Het is niet het lieflijkste eiland dat we hebben uitgezocht om de nazomer nog wat te verlengen en de wintermaanden nog even voor ons uit te schuiven. Op de derde dag rijden we met de trein van de hoofdstad aan een van de baaien aan de westkust, door de bergen van het binnenland naar het noordoosten, tot waar de zee weer tussen hemel en aarde verschijnt. De zon was juist opgekomen.
Om ons heen was de ochtend kil en grijs, maar boven ons kleurde de hemel al blauw. De kale rotsen van het hooggebergte staken daar breedgrijnzend tegen af. De grond was droog. Het had al maanden nauwelijks geregend. Bomen en struiken ontworstelden zich met de grootste moeite aan de dorre bodem. In de gapende diepte naast het spoor was de bedding van een rivier te volgen onder nutteloze bruggen door, langs oevers die hun bestemming waren vergeten. Stone rivier, water ain’t running no more zingt J.J. Cale (1938 – 2013) op het album To Tulsa and back.
Als de zon hoger stijgt, schittert het licht door de dunne bladeren van de bomen naast het spoor. De vliegensvlugge wisseling van zon en schaduw vermoeit mijn oogspieren en zet zich achter mijn ogen vast als beginnende hoofdpijn. Maar als de begroeiing even ontbreekt, zwaait het landschap open en vlammen hier en daar tussen het oude groen groepjes bomen op in gele herfsttooi, die op populieren lijken. Men zou vergeten dat het al bijna november is.
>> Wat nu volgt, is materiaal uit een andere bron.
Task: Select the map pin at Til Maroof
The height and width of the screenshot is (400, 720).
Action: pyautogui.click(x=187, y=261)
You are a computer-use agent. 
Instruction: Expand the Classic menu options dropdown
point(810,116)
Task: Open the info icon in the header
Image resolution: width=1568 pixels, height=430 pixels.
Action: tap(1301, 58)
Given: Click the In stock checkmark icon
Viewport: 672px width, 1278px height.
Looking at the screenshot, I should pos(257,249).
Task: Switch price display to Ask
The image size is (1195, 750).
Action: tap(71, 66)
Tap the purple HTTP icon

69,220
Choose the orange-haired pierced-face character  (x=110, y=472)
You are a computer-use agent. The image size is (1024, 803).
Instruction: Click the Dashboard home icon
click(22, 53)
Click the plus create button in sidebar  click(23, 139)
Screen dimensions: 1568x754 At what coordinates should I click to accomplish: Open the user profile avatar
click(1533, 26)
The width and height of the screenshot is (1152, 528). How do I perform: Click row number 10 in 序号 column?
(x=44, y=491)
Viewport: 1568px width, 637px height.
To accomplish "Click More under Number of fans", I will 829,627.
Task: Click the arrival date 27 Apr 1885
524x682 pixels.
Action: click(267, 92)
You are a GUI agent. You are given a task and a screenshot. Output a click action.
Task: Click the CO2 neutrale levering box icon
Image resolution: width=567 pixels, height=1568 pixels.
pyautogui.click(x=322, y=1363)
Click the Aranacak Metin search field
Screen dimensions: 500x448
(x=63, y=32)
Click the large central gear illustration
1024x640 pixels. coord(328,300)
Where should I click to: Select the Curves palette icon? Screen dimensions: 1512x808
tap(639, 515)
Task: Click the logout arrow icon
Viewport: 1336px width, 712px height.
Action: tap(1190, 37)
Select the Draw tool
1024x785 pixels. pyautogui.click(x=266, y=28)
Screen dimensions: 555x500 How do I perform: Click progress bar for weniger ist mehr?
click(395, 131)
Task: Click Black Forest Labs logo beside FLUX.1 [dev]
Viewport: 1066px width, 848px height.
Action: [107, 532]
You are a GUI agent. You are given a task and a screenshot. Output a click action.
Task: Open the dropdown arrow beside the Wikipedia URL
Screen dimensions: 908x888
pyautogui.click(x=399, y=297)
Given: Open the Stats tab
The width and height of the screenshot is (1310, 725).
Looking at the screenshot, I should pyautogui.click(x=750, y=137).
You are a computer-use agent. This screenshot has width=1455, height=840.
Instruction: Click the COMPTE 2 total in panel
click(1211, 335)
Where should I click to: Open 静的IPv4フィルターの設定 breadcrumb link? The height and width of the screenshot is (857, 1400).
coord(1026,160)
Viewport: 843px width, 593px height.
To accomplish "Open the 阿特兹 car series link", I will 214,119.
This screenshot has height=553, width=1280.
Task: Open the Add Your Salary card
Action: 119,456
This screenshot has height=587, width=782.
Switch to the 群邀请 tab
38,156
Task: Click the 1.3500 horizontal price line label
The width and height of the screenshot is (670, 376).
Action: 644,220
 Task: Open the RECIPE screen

Dan stopt de trein bij een vervallen stationsgebouw. Iemand stapt uit en verdwijnt langs een onzichtbaar pad tussen de bomen. Iemand stapt in en installeert zich tussen zakken en tassen op een van de stoelen. Het ronkende geluid van buiten is van de tegemoetkomende trein uit het Noorden. Alleen bij de stations ligt dubbel spoor.
Weer verder. Op kale hellingen grazen magere koeien. Hoog erboven vliegen een stuk of wat bonte kraaien en twee wouwen. Als de trein fluit is het om een kudde geiten van het spoor te jagen. Is de trein voorbij, dan kijken ze hem na tot hij bij een rotspartij uit het zicht is verdwenen.
Weer de vlakte, de verte; tegen de zonbeschenen helling voor ons zijn rond een kleine kerktoren een handvol huizen geplakt. Daarachter is het zwart en als de trein naderbij komt, rijden we door de asresten van een nog nauwelijks gedoofde bosbrand. Hier en daar kringelt rook op. Verbeeld ik me dat ik de hitte van de verbrande grond voel in het rijtuig?
We rijden al een uur of vier en verwachten achter elke volgende bergkam de zee te zien. Dat blauw in de diepte misschien, dat na weer een bocht van de spoorrails oplost in de zinderende hemel?
Tot plotseling, en hoger dan we durfden vermoeden, de lijn van de horizon aan het einde van de zee, dat het einde niet is, onwaarschijnlijk strak staat gespannen in het golvende landschap, dat ineens groener lijkt dan zopas. Als even later voorbij een geel strand en het schuimend wit van de branding, de massieve vormen van de citadel uit het blauw van de zee omhoog komen, trillend in het licht van de middagzon, weten we dat we onze bestemming bijna hebben bereikt.